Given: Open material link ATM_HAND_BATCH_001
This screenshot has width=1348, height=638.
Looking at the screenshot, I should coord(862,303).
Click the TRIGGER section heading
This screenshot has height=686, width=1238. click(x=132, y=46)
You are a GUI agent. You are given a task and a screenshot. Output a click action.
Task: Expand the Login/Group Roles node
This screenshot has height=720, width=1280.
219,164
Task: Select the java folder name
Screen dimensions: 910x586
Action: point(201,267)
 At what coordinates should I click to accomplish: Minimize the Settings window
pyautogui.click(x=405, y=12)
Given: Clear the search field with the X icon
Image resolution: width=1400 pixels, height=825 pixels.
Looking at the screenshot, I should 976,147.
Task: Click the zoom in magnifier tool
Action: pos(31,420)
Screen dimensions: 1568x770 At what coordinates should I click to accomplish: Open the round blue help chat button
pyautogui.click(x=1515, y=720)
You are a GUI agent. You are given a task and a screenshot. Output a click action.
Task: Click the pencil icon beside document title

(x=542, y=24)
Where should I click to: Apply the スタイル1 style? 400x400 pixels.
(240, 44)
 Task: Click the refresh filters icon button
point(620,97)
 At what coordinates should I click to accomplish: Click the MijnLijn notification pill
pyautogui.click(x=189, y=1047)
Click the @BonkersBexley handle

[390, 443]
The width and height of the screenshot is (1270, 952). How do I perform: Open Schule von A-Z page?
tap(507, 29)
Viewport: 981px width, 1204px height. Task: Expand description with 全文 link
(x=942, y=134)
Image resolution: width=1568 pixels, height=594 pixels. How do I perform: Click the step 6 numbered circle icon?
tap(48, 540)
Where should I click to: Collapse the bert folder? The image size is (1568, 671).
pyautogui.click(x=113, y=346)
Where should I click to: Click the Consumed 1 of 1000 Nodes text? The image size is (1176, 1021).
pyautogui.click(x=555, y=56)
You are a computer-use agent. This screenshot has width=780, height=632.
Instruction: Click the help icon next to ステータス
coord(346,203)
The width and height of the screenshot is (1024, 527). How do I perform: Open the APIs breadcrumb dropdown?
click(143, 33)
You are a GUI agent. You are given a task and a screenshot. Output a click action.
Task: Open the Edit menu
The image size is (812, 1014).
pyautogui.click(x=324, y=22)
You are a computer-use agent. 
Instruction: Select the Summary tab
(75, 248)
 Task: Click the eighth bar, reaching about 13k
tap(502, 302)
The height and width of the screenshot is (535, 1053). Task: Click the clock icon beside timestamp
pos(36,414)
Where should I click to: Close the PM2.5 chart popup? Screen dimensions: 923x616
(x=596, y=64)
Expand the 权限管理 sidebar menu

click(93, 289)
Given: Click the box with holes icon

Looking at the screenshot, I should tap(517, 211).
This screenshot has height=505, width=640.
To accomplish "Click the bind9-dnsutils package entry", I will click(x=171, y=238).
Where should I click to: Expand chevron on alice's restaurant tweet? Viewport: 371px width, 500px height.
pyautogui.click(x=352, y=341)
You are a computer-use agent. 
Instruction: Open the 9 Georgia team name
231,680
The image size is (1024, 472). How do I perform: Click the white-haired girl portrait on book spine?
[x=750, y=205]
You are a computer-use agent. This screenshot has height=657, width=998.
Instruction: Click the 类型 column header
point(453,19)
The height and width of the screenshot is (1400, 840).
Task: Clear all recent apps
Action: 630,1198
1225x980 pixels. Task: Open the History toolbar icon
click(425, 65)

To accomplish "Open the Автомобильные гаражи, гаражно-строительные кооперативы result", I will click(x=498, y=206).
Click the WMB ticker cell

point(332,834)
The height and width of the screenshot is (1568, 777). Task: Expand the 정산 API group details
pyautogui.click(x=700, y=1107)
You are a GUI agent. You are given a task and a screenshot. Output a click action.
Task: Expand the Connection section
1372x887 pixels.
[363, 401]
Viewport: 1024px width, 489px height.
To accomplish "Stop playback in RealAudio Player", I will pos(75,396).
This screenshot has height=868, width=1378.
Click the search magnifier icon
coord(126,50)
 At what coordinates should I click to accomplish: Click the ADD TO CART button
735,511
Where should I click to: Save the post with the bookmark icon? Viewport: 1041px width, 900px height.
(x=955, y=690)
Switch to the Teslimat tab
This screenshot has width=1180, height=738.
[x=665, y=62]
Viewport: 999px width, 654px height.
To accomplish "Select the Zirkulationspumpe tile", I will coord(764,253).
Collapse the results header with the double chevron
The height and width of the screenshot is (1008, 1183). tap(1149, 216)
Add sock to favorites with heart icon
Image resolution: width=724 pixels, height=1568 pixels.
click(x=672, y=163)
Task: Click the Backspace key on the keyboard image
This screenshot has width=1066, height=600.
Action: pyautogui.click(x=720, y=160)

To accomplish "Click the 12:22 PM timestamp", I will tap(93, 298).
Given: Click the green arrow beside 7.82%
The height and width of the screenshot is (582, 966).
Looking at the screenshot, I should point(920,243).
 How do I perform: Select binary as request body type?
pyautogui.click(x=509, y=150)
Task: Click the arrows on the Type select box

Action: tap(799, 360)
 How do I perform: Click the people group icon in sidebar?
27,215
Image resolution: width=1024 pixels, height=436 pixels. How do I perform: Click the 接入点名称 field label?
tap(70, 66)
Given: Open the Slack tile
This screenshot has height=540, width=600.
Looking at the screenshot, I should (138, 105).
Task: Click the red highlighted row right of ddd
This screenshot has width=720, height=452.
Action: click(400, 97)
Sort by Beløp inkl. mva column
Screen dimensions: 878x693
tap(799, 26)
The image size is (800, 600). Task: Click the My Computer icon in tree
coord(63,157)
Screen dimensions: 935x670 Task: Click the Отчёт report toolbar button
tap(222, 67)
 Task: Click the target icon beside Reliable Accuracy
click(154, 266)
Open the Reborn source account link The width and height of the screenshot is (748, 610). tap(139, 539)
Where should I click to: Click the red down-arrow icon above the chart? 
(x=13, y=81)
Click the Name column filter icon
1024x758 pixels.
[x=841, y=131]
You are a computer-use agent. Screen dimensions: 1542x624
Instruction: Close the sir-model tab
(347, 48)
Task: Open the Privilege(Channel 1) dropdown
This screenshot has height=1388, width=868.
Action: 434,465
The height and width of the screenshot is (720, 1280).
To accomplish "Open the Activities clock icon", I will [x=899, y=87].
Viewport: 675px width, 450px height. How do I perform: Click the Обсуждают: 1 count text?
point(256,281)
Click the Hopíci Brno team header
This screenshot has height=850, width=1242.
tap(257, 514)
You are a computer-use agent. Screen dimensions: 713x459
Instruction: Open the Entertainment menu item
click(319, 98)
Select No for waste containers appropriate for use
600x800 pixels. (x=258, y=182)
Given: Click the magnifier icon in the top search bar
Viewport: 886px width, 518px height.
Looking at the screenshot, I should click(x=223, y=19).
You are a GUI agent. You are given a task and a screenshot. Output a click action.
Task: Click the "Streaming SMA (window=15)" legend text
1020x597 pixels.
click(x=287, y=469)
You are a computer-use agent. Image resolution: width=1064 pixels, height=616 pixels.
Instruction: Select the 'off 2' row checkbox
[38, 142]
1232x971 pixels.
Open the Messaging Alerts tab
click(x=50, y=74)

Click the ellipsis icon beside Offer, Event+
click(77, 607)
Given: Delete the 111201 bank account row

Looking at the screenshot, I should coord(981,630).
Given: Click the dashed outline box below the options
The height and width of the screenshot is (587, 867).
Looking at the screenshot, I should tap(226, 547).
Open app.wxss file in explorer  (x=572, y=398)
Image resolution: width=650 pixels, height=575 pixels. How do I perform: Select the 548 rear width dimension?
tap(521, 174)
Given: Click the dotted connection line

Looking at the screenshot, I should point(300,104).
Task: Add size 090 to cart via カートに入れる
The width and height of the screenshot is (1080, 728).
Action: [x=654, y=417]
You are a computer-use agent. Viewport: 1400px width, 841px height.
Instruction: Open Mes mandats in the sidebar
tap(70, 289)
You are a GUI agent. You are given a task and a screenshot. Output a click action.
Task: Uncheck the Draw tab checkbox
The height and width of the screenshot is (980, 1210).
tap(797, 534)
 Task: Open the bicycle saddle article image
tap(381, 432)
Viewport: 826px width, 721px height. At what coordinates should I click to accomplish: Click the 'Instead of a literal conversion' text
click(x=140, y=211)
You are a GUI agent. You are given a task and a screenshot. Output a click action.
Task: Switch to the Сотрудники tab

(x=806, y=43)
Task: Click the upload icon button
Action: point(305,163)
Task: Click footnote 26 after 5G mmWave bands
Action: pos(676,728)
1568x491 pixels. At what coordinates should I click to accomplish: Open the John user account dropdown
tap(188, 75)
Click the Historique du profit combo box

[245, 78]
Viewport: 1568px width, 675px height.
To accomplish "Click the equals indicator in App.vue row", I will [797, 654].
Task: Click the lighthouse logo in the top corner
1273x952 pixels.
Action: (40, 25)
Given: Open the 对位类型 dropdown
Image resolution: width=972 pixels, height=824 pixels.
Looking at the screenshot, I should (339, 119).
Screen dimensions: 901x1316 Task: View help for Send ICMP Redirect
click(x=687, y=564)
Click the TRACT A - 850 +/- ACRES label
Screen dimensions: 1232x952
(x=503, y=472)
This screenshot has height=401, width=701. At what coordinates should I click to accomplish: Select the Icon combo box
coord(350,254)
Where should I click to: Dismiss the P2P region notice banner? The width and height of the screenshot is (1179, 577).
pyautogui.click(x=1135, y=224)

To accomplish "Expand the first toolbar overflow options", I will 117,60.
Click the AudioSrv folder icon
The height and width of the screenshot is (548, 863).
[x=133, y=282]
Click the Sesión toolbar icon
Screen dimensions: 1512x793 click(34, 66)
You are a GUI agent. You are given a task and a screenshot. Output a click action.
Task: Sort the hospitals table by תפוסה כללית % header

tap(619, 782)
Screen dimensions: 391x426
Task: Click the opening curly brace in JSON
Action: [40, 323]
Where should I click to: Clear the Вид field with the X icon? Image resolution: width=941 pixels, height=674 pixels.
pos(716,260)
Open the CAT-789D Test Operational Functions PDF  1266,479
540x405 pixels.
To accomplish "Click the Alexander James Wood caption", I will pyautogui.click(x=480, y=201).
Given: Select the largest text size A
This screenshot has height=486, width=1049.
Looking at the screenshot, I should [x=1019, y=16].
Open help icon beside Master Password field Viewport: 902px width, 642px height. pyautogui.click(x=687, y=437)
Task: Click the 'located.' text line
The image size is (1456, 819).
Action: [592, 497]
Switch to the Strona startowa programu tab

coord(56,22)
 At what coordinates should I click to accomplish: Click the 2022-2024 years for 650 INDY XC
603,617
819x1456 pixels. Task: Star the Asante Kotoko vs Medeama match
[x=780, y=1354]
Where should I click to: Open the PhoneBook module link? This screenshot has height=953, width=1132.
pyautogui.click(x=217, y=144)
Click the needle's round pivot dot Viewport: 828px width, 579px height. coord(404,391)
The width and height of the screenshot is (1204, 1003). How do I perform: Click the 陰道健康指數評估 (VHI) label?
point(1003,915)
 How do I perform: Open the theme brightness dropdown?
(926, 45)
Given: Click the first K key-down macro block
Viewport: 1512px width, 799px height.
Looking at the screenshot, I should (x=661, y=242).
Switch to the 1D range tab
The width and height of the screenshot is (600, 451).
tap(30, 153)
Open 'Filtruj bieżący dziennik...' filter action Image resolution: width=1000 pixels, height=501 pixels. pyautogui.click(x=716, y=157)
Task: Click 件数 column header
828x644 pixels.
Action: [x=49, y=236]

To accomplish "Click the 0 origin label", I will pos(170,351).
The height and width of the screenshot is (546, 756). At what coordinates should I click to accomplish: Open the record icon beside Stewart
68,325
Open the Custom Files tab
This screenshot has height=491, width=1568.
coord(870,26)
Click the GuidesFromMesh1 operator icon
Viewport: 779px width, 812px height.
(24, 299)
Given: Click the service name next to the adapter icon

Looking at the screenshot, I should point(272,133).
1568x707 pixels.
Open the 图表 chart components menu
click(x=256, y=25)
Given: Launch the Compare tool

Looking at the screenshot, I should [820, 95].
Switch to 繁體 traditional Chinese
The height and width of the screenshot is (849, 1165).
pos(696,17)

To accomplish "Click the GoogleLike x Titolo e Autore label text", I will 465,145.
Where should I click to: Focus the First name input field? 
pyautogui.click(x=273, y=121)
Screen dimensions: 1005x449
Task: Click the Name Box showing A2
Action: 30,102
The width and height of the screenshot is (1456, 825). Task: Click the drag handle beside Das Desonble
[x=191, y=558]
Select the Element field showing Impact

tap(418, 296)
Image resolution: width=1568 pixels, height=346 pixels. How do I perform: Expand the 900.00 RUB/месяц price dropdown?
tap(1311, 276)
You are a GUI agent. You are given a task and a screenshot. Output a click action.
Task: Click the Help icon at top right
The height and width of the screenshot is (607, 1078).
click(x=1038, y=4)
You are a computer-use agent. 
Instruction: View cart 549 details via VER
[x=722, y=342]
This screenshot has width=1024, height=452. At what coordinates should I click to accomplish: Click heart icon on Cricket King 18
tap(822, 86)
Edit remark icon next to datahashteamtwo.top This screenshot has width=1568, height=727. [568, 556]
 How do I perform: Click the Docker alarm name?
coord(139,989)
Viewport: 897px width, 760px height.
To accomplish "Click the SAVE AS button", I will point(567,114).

.....

- [ABOUT THIS TASK]:
Using the entries above, output exactly the lines between the line holding "Screen dimensions: 878x693" and the line holding "Open the Reborn", end lines included, and nothing more.

- [TASK OUTPUT]:
Screen dimensions: 878x693
tap(799, 26)
The image size is (800, 600). Task: Click the My Computer icon in tree
coord(63,157)
Screen dimensions: 935x670 Task: Click the Отчёт report toolbar button
tap(222, 67)
 Task: Click the target icon beside Reliable Accuracy
click(154, 266)
Open the Reborn source account link The width and height of the screenshot is (748, 610). tap(139, 539)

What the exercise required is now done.